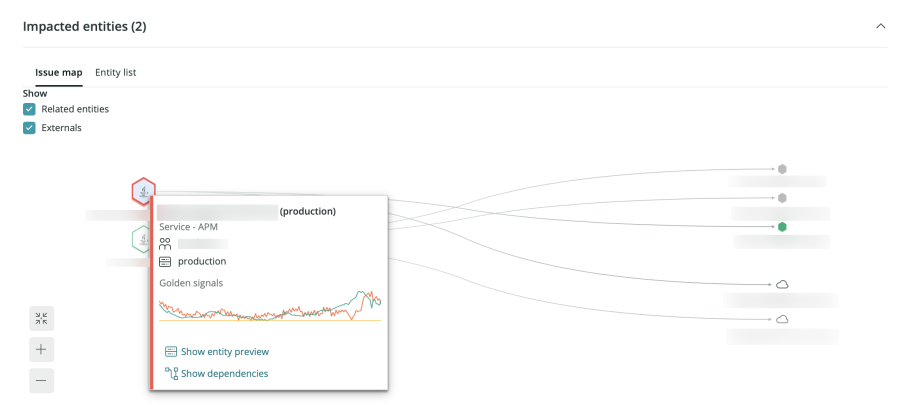Zoom out with the minus button
The height and width of the screenshot is (405, 900).
pyautogui.click(x=41, y=381)
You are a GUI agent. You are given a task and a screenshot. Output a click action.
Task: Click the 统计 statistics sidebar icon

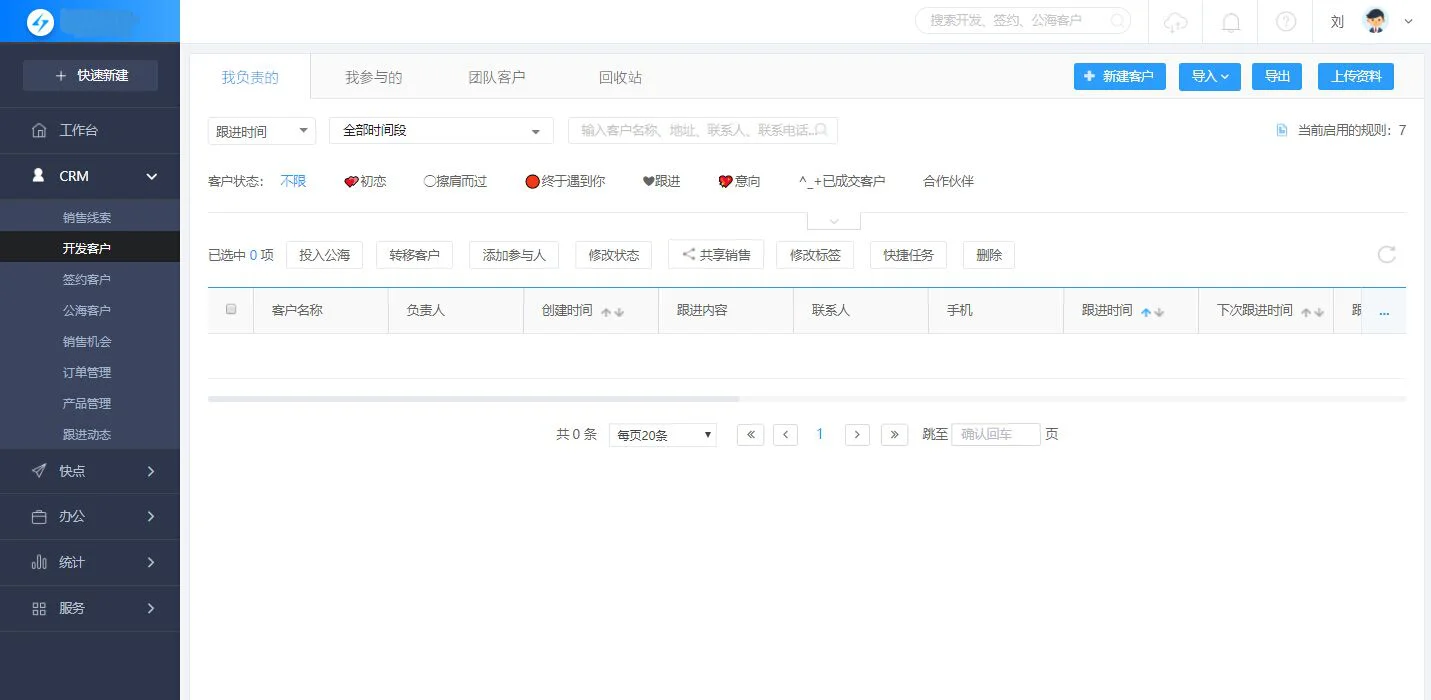pyautogui.click(x=38, y=562)
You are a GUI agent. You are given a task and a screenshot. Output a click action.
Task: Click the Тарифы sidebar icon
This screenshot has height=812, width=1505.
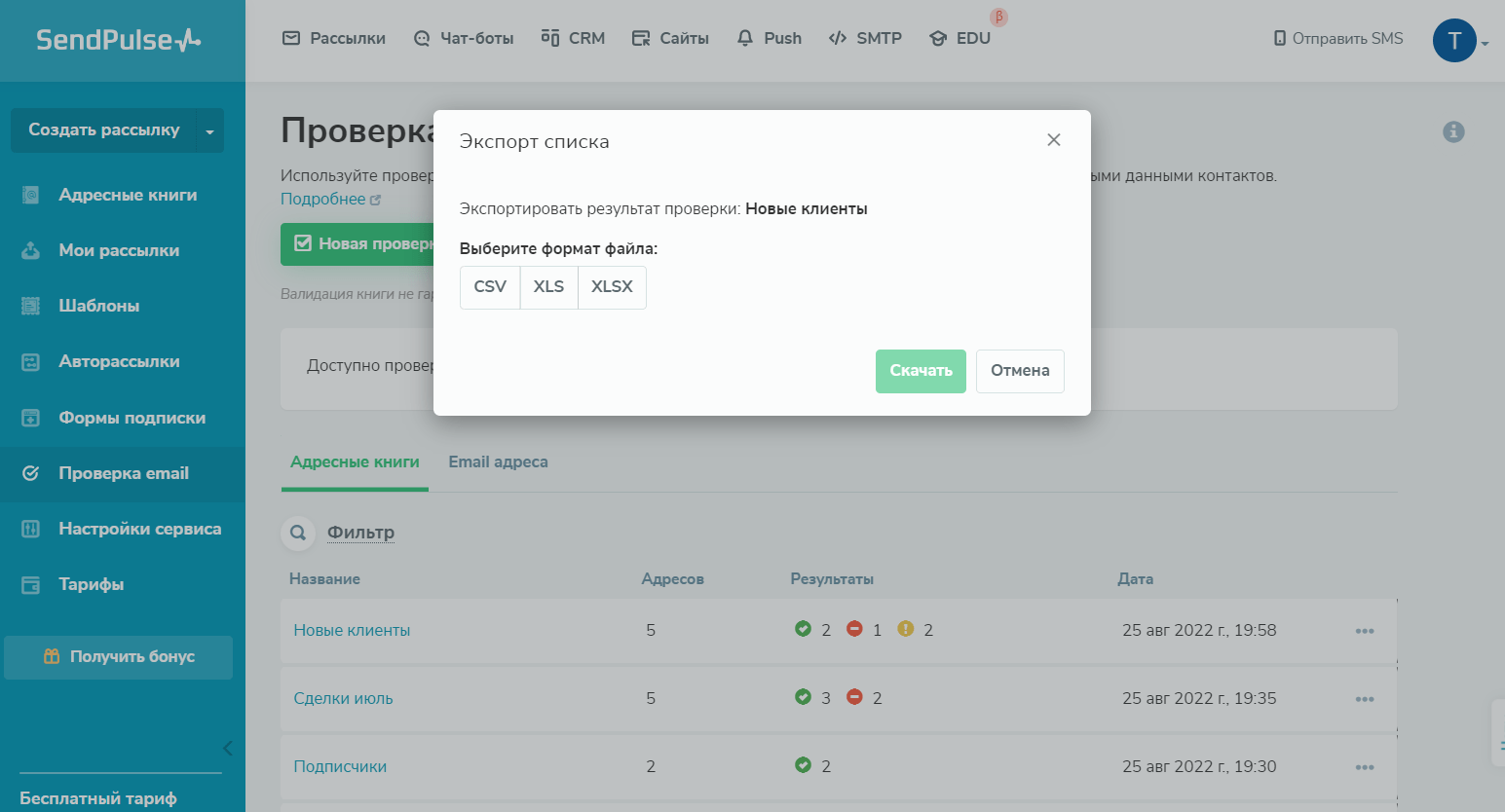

*-*-*

Work task >> Leave the pictures aside and transcribe only the lines from the one holding "Task: Click the 统计 statistics sidebar icon" through the final line of the records above.

Problem solution >>
Task: Click the 统计 statistics sidebar icon

pyautogui.click(x=38, y=562)
You are a GUI agent. You are given a task and a screenshot. Output a click action.
Task: Click the Тарифы sidebar icon
This screenshot has height=812, width=1505.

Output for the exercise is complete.